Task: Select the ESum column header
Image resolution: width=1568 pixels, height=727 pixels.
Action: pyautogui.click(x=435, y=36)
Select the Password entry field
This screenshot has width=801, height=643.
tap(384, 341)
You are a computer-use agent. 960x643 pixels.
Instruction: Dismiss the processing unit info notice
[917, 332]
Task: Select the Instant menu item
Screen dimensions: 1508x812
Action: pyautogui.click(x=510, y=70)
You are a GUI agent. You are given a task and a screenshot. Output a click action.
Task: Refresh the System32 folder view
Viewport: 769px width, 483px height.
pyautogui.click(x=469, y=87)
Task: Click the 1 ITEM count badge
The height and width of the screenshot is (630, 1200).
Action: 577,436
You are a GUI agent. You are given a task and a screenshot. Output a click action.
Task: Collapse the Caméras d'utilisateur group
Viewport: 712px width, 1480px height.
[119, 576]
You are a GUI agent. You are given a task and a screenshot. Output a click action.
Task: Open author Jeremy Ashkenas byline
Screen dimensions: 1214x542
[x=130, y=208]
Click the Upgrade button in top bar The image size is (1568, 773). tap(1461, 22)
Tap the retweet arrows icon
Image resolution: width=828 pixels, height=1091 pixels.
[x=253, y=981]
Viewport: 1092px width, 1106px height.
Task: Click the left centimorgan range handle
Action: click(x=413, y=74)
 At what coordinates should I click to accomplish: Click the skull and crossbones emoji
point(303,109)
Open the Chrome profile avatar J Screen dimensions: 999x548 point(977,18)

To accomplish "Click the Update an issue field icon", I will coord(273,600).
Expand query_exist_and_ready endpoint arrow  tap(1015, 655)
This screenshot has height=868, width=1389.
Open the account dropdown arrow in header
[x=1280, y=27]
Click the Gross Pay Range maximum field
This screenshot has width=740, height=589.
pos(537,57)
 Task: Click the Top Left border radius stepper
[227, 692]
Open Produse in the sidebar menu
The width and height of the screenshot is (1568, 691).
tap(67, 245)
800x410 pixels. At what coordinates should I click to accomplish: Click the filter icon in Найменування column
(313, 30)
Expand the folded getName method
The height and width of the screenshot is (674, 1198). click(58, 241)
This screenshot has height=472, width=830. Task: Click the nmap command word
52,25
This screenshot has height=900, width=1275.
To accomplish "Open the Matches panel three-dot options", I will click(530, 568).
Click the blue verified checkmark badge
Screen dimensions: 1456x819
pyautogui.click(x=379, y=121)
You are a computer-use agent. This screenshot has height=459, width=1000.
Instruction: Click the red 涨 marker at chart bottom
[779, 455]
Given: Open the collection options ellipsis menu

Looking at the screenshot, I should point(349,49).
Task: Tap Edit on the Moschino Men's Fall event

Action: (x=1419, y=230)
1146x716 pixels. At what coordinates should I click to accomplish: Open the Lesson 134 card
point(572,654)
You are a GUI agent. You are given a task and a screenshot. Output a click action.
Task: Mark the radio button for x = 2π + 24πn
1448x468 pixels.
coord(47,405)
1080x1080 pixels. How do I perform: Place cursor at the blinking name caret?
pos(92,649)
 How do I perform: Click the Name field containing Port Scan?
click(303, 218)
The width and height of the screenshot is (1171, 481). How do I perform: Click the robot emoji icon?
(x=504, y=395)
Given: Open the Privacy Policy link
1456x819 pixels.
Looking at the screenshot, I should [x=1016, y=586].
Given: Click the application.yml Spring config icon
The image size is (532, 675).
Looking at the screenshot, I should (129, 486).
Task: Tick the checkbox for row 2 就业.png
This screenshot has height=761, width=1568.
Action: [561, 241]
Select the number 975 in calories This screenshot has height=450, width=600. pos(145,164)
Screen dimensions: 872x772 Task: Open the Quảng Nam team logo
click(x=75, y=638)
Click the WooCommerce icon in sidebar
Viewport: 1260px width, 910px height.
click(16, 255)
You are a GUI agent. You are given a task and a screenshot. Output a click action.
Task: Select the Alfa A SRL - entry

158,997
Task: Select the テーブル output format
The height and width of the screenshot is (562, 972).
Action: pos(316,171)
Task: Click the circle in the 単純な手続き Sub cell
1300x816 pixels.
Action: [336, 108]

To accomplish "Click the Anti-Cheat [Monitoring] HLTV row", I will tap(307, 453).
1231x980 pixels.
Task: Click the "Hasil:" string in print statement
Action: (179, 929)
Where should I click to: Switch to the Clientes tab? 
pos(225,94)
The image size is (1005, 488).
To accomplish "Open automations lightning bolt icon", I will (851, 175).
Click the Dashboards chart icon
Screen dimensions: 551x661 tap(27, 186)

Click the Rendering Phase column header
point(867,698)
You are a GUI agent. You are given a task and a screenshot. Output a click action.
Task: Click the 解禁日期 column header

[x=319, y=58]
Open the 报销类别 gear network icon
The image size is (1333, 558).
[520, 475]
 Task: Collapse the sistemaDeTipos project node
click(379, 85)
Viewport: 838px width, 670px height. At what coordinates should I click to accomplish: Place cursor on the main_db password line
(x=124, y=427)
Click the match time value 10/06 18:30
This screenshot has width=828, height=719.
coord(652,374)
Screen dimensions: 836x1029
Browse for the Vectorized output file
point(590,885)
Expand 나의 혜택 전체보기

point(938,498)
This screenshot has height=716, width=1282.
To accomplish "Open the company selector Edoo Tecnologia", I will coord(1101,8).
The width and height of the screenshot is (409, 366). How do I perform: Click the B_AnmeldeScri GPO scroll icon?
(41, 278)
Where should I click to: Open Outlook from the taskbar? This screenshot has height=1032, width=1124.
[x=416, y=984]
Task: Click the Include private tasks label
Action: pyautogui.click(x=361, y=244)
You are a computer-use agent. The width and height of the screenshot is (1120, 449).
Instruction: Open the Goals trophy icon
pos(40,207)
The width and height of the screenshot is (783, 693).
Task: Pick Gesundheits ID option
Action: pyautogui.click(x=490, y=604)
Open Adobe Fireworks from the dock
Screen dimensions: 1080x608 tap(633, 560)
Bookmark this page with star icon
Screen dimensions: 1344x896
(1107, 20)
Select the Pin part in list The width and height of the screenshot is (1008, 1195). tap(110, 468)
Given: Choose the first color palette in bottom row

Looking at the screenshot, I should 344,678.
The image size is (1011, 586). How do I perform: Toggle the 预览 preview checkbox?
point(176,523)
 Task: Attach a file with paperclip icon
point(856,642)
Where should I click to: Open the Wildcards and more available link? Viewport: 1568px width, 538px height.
***
Exercise — Only lines with the word "badge" belong in the answer; copy each of them from the material above.

Solution for this exercise —
Task: Click the 1 ITEM count badge
Click the blue verified checkmark badge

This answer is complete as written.